* **OBJECTIVE**
Copy out the following material word for word, keeping every line as it is.
--- DATA SHOWN ---
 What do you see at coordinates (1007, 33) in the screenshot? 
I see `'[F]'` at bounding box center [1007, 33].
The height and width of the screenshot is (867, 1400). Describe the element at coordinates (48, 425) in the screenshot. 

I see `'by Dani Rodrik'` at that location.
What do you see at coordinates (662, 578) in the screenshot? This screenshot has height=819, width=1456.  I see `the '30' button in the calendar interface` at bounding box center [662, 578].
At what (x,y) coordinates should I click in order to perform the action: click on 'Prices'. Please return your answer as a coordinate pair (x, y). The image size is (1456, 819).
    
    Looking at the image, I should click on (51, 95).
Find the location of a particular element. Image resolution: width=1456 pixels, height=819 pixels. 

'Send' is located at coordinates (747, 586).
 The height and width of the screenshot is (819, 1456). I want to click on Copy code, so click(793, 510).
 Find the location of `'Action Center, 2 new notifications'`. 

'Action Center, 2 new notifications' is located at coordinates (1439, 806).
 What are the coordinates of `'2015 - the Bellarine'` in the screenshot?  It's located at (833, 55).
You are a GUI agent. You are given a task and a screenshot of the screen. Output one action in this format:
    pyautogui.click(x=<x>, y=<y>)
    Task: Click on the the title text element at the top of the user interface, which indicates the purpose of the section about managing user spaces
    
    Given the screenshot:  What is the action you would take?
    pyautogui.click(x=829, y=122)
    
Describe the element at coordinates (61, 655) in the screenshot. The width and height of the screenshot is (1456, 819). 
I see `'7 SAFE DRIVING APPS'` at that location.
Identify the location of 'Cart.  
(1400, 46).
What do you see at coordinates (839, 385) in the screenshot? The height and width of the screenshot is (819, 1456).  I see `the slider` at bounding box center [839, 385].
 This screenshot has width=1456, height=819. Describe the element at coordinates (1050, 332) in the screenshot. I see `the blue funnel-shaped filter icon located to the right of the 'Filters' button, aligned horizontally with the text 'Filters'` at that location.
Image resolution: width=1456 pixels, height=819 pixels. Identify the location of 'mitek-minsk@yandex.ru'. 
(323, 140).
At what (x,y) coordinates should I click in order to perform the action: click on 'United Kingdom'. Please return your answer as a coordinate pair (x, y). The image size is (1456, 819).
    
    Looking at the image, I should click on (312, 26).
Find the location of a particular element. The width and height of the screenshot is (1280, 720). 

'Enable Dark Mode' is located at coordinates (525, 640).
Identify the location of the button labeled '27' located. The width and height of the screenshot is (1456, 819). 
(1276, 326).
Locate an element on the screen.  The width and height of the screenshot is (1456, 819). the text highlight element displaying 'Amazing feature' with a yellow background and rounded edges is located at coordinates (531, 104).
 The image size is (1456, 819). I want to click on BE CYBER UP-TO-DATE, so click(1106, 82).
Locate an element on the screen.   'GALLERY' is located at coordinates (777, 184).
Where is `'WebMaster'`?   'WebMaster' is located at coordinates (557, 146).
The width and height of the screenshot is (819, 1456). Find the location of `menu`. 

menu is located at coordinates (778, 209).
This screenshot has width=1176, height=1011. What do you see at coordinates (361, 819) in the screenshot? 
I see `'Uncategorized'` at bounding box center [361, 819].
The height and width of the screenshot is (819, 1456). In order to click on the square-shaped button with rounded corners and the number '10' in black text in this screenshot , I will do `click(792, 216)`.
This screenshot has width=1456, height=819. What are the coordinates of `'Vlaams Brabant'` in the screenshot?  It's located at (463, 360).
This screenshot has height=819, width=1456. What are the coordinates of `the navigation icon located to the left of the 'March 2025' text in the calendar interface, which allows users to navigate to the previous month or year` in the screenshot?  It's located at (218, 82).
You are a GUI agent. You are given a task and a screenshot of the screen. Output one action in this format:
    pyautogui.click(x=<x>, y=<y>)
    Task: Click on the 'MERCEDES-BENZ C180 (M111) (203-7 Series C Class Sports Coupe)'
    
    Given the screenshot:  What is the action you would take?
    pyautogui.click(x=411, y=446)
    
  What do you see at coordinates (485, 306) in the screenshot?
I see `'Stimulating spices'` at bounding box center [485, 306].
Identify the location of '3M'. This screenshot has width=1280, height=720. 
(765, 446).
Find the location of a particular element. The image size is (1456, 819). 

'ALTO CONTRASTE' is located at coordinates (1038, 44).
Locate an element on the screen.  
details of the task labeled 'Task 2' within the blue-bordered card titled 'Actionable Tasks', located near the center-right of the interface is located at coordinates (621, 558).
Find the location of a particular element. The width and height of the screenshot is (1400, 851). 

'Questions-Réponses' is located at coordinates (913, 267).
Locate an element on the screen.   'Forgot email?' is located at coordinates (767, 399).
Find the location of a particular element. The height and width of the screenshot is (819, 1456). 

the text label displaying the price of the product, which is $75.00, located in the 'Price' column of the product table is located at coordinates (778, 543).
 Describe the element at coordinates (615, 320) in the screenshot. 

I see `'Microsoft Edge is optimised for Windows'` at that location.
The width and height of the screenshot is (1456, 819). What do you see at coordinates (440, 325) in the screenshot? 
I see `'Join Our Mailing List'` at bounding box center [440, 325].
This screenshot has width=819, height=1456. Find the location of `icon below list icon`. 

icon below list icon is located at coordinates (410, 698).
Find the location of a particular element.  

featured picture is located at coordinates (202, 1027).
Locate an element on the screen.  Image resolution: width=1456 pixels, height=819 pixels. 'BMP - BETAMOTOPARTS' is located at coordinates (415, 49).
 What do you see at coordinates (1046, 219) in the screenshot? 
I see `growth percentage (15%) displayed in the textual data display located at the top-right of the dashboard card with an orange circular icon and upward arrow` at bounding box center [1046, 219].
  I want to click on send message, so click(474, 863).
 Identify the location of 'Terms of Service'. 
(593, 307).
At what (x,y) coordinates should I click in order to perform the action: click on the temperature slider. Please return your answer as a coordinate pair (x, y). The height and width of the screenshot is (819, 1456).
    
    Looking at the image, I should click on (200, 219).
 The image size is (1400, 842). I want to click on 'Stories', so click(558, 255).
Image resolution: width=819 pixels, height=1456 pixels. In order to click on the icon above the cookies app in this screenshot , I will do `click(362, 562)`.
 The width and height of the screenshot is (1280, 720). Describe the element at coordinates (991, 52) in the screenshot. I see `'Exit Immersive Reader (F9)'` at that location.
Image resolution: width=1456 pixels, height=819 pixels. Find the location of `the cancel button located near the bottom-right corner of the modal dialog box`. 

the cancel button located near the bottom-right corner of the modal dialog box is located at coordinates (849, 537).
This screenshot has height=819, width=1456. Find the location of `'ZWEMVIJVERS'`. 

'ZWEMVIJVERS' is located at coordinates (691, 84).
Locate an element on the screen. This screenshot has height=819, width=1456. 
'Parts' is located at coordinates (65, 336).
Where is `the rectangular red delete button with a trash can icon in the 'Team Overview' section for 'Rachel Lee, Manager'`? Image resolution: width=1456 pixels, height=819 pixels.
---
* **WRITTEN REPLY**
 What do you see at coordinates (1007, 33) in the screenshot? 
I see `'[F]'` at bounding box center [1007, 33].
The height and width of the screenshot is (867, 1400). Describe the element at coordinates (48, 425) in the screenshot. 

I see `'by Dani Rodrik'` at that location.
What do you see at coordinates (662, 578) in the screenshot? This screenshot has height=819, width=1456.  I see `the '30' button in the calendar interface` at bounding box center [662, 578].
At what (x,y) coordinates should I click in order to perform the action: click on 'Prices'. Please return your answer as a coordinate pair (x, y). The image size is (1456, 819).
    
    Looking at the image, I should click on (51, 95).
Find the location of a particular element. Image resolution: width=1456 pixels, height=819 pixels. 

'Send' is located at coordinates (747, 586).
 The height and width of the screenshot is (819, 1456). I want to click on Copy code, so click(793, 510).
 Find the location of `'Action Center, 2 new notifications'`. 

'Action Center, 2 new notifications' is located at coordinates (1439, 806).
 What are the coordinates of `'2015 - the Bellarine'` in the screenshot?  It's located at (833, 55).
You are a GUI agent. You are given a task and a screenshot of the screen. Output one action in this format:
    pyautogui.click(x=<x>, y=<y>)
    Task: Click on the the title text element at the top of the user interface, which indicates the purpose of the section about managing user spaces
    
    Given the screenshot:  What is the action you would take?
    pyautogui.click(x=829, y=122)
    
Describe the element at coordinates (61, 655) in the screenshot. The width and height of the screenshot is (1456, 819). 
I see `'7 SAFE DRIVING APPS'` at that location.
Identify the location of 'Cart.  
(1400, 46).
What do you see at coordinates (839, 385) in the screenshot? The height and width of the screenshot is (819, 1456).  I see `the slider` at bounding box center [839, 385].
 This screenshot has width=1456, height=819. Describe the element at coordinates (1050, 332) in the screenshot. I see `the blue funnel-shaped filter icon located to the right of the 'Filters' button, aligned horizontally with the text 'Filters'` at that location.
Image resolution: width=1456 pixels, height=819 pixels. Identify the location of 'mitek-minsk@yandex.ru'. 
(323, 140).
At what (x,y) coordinates should I click in order to perform the action: click on 'United Kingdom'. Please return your answer as a coordinate pair (x, y). The image size is (1456, 819).
    
    Looking at the image, I should click on (312, 26).
Find the location of a particular element. The width and height of the screenshot is (1280, 720). 

'Enable Dark Mode' is located at coordinates (525, 640).
Identify the location of the button labeled '27' located. The width and height of the screenshot is (1456, 819). 
(1276, 326).
Locate an element on the screen.  The width and height of the screenshot is (1456, 819). the text highlight element displaying 'Amazing feature' with a yellow background and rounded edges is located at coordinates (531, 104).
 The image size is (1456, 819). I want to click on BE CYBER UP-TO-DATE, so click(1106, 82).
Locate an element on the screen.   'GALLERY' is located at coordinates (777, 184).
Where is `'WebMaster'`?   'WebMaster' is located at coordinates (557, 146).
The width and height of the screenshot is (819, 1456). Find the location of `menu`. 

menu is located at coordinates (778, 209).
This screenshot has width=1176, height=1011. What do you see at coordinates (361, 819) in the screenshot? 
I see `'Uncategorized'` at bounding box center [361, 819].
The height and width of the screenshot is (819, 1456). In order to click on the square-shaped button with rounded corners and the number '10' in black text in this screenshot , I will do `click(792, 216)`.
This screenshot has width=1456, height=819. What are the coordinates of `'Vlaams Brabant'` in the screenshot?  It's located at (463, 360).
This screenshot has height=819, width=1456. What are the coordinates of `the navigation icon located to the left of the 'March 2025' text in the calendar interface, which allows users to navigate to the previous month or year` in the screenshot?  It's located at (218, 82).
You are a GUI agent. You are given a task and a screenshot of the screen. Output one action in this format:
    pyautogui.click(x=<x>, y=<y>)
    Task: Click on the 'MERCEDES-BENZ C180 (M111) (203-7 Series C Class Sports Coupe)'
    
    Given the screenshot:  What is the action you would take?
    pyautogui.click(x=411, y=446)
    
  What do you see at coordinates (485, 306) in the screenshot?
I see `'Stimulating spices'` at bounding box center [485, 306].
Identify the location of '3M'. This screenshot has width=1280, height=720. 
(765, 446).
Find the location of a particular element. The image size is (1456, 819). 

'ALTO CONTRASTE' is located at coordinates (1038, 44).
Locate an element on the screen.  
details of the task labeled 'Task 2' within the blue-bordered card titled 'Actionable Tasks', located near the center-right of the interface is located at coordinates (621, 558).
Find the location of a particular element. The width and height of the screenshot is (1400, 851). 

'Questions-Réponses' is located at coordinates (913, 267).
Locate an element on the screen.   'Forgot email?' is located at coordinates (767, 399).
Find the location of a particular element. The height and width of the screenshot is (819, 1456). 

the text label displaying the price of the product, which is $75.00, located in the 'Price' column of the product table is located at coordinates (778, 543).
 Describe the element at coordinates (615, 320) in the screenshot. 

I see `'Microsoft Edge is optimised for Windows'` at that location.
The width and height of the screenshot is (1456, 819). What do you see at coordinates (440, 325) in the screenshot? 
I see `'Join Our Mailing List'` at bounding box center [440, 325].
This screenshot has width=819, height=1456. Find the location of `icon below list icon`. 

icon below list icon is located at coordinates (410, 698).
Find the location of a particular element.  

featured picture is located at coordinates (202, 1027).
Locate an element on the screen.  Image resolution: width=1456 pixels, height=819 pixels. 'BMP - BETAMOTOPARTS' is located at coordinates (415, 49).
 What do you see at coordinates (1046, 219) in the screenshot? 
I see `growth percentage (15%) displayed in the textual data display located at the top-right of the dashboard card with an orange circular icon and upward arrow` at bounding box center [1046, 219].
  I want to click on send message, so click(474, 863).
 Identify the location of 'Terms of Service'. 
(593, 307).
At what (x,y) coordinates should I click in order to perform the action: click on the temperature slider. Please return your answer as a coordinate pair (x, y). The height and width of the screenshot is (819, 1456).
    
    Looking at the image, I should click on (200, 219).
 The image size is (1400, 842). I want to click on 'Stories', so click(558, 255).
Image resolution: width=819 pixels, height=1456 pixels. In order to click on the icon above the cookies app in this screenshot , I will do `click(362, 562)`.
 The width and height of the screenshot is (1280, 720). Describe the element at coordinates (991, 52) in the screenshot. I see `'Exit Immersive Reader (F9)'` at that location.
Image resolution: width=1456 pixels, height=819 pixels. Find the location of `the cancel button located near the bottom-right corner of the modal dialog box`. 

the cancel button located near the bottom-right corner of the modal dialog box is located at coordinates (849, 537).
This screenshot has height=819, width=1456. Find the location of `'ZWEMVIJVERS'`. 

'ZWEMVIJVERS' is located at coordinates (691, 84).
Locate an element on the screen. This screenshot has height=819, width=1456. 
'Parts' is located at coordinates (65, 336).
Where is `the rectangular red delete button with a trash can icon in the 'Team Overview' section for 'Rachel Lee, Manager'`? Image resolution: width=1456 pixels, height=819 pixels.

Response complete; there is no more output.